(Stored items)
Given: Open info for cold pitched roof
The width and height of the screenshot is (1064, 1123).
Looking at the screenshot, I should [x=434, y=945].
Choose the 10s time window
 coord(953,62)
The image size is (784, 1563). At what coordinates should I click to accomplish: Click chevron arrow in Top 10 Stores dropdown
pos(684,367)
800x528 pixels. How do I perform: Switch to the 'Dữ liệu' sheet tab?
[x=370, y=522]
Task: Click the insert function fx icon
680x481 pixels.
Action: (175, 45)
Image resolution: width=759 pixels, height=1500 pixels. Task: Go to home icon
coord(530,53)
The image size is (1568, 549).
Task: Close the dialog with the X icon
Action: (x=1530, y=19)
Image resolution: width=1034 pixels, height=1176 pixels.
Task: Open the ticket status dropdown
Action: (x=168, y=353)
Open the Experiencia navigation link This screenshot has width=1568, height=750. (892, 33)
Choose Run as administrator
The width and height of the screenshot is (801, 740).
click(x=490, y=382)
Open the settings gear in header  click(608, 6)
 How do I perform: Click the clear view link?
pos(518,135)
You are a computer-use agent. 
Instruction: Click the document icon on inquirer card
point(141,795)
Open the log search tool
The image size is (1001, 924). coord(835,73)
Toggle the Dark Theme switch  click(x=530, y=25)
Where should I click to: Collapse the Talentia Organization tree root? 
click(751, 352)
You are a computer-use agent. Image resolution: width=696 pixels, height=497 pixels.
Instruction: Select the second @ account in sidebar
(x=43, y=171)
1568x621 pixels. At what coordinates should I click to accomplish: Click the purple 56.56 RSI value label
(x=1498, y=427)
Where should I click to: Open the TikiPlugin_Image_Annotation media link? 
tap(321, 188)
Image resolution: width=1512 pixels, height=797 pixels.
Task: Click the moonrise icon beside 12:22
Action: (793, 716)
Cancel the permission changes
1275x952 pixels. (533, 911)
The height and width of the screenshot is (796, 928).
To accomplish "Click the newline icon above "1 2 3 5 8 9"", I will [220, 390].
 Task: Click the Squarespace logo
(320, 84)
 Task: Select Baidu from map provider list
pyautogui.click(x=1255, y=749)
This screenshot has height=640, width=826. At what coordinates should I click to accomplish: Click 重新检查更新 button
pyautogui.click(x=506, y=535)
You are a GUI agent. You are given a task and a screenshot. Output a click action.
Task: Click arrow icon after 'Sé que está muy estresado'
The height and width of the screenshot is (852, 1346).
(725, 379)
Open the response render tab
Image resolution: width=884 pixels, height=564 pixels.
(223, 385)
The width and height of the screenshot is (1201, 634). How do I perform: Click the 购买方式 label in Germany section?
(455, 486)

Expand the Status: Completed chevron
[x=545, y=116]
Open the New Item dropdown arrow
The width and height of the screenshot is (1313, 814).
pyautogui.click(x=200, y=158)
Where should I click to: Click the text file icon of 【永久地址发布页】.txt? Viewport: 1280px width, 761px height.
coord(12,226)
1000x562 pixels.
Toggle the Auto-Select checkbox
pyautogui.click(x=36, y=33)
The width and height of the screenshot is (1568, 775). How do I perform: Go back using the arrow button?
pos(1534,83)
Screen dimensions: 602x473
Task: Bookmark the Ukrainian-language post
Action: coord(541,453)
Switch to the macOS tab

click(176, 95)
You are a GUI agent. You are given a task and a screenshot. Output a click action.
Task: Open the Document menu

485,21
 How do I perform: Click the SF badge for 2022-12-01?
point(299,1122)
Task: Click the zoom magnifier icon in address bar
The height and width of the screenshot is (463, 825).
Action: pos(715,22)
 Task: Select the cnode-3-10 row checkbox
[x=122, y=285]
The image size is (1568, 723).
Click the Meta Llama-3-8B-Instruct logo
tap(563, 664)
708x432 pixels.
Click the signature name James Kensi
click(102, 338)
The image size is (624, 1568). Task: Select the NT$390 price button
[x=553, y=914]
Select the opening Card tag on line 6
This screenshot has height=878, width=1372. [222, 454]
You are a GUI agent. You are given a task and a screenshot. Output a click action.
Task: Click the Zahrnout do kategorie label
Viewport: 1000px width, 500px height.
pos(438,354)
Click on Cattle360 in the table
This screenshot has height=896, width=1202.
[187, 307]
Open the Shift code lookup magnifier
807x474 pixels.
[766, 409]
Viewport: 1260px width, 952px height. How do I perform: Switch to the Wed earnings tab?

▶ **WHAT IS BEING ASKED**: Copy each line of the data that contains the word "computer", leaving the other lines out.

▶ **EXPECTED ANSWER**:
You are a computer-use agent. 
You are a computer-use agent. Image resolution: width=696 pixels, height=497 pixels.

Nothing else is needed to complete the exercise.